Exercise tasks -
1. According to the passage on resistance movements, why is fundamentalism problematic even though it spearheads resistance to capitalist capitulation?
2. In the passage on resistance movements, what does Bey argue in 'The Obelisk' that resistance movements since the rise of centralized power are based on?

Certain types of movements are partially resistant, but also problematic. Fundamentalism spearheads resistance to capitalist capitulation. But by closing the doors of interpretation, it represses the desire for difference and prevents the emergence of a fully-fledged critique of capitalism. Mafias are a kind of shadow government which emerges from the degeneration of the Pastoral Code (Clastres’s view of indigenous warfare) in struggle against the state.
In ‘The Obelisk‘, Bey argues that resistance movements since the rise of centralized power are based on the gift economy, which preceded this rise. This is less clear today than in the past. But Bey suggests that today’s movements still seek ’empirical freedoms’ defined by the economy of the gift – freedoms such as the absence of oppression, conviviality, bodily or spiritual pleasure, peace, plenty, equality, and so on. These same values appear in immemorial ‘rights and customs’, in the politics of desire, and in movements such as tactical media.

Dataset excerpts:
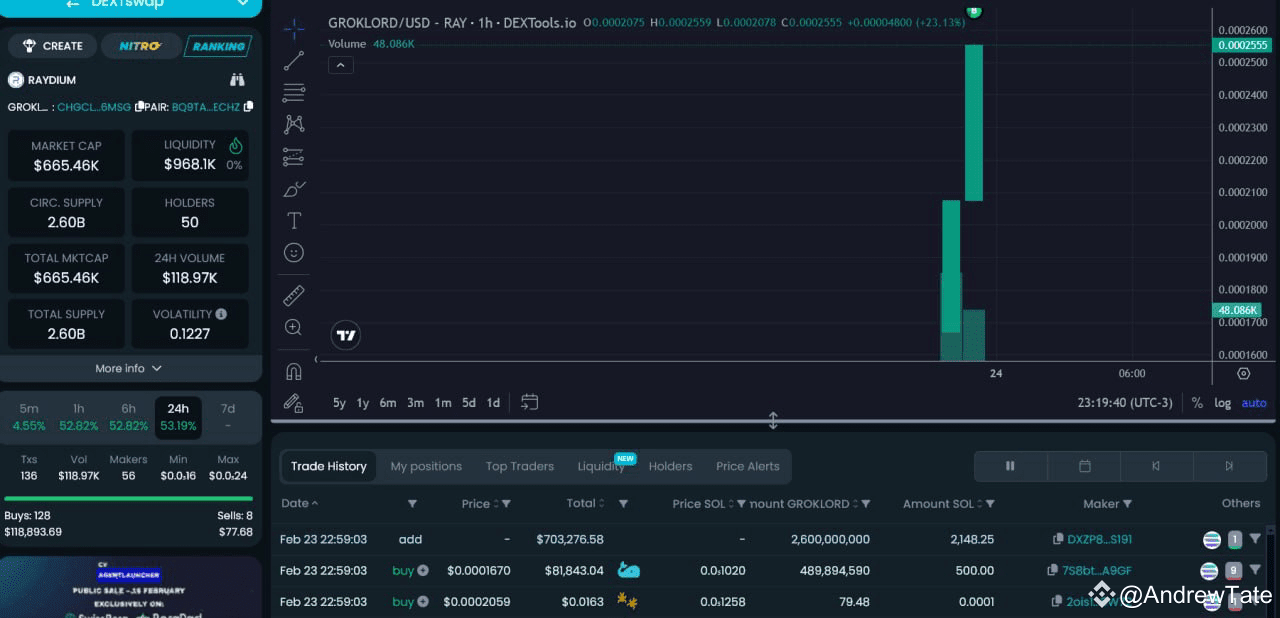
Task: Switch to the Top Traders tab
Action: 519,466
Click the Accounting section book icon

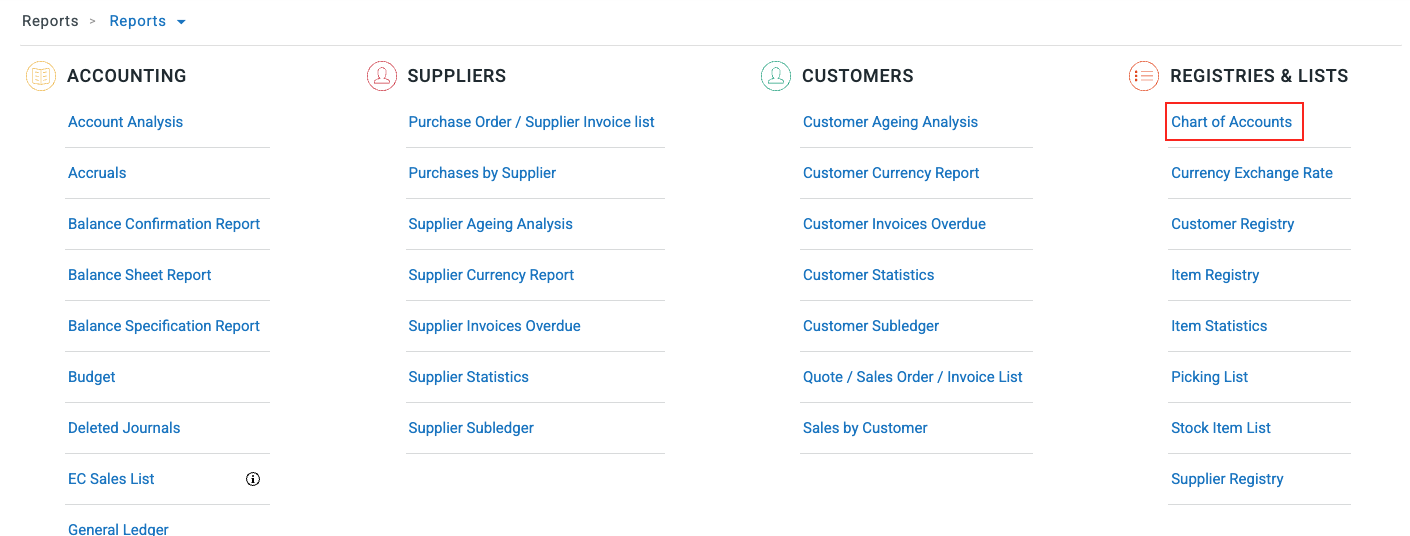pyautogui.click(x=41, y=76)
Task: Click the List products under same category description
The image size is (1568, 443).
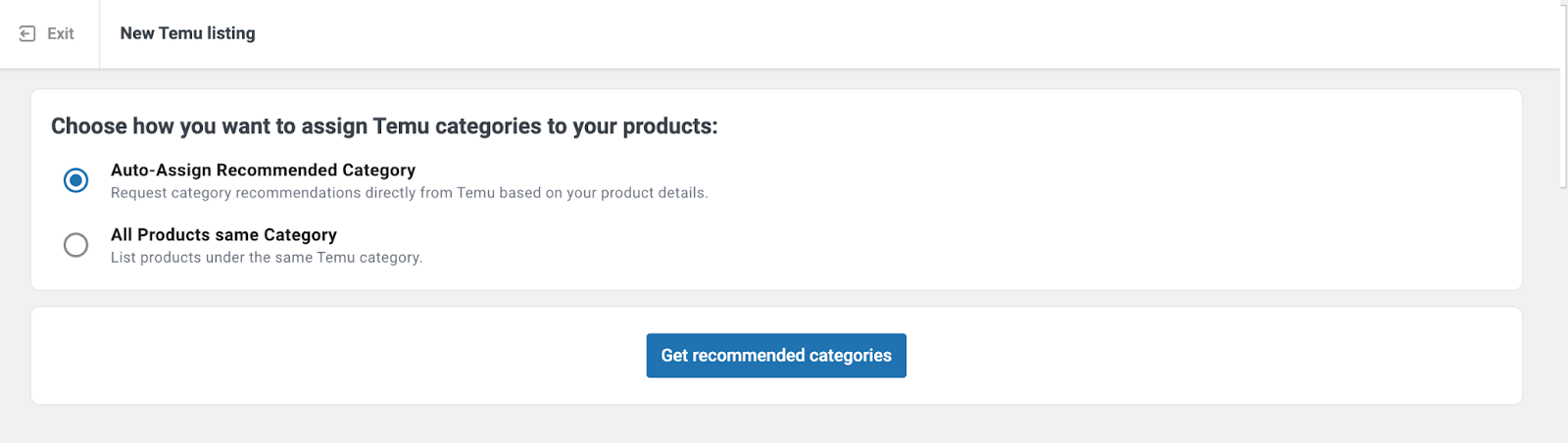Action: [266, 258]
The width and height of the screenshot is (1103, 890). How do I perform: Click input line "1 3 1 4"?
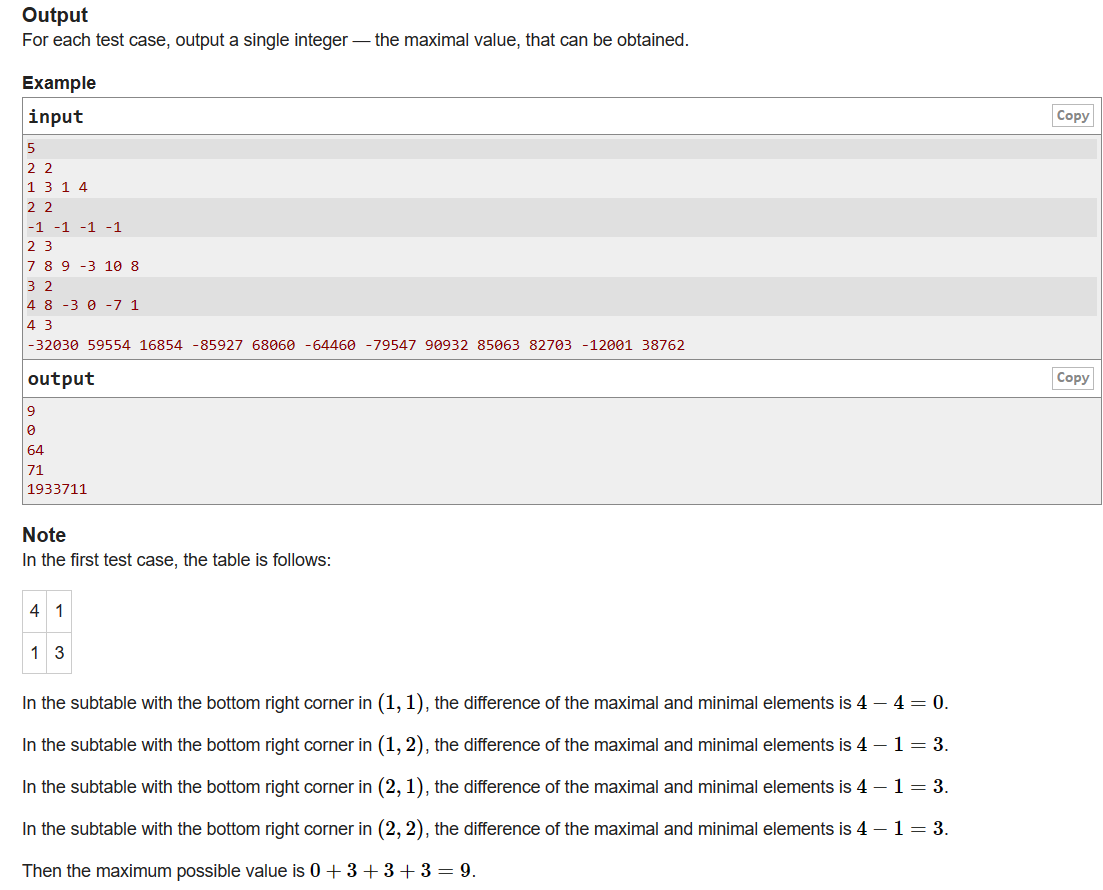click(57, 187)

Results for each task -
1. By closing the doors of interpretation, fundamentalism represses the desire for difference. It also prevents a fully-fledged critique of capitalism from emerging.

2. They are based on the gift economy, which preceded the rise of centralized power.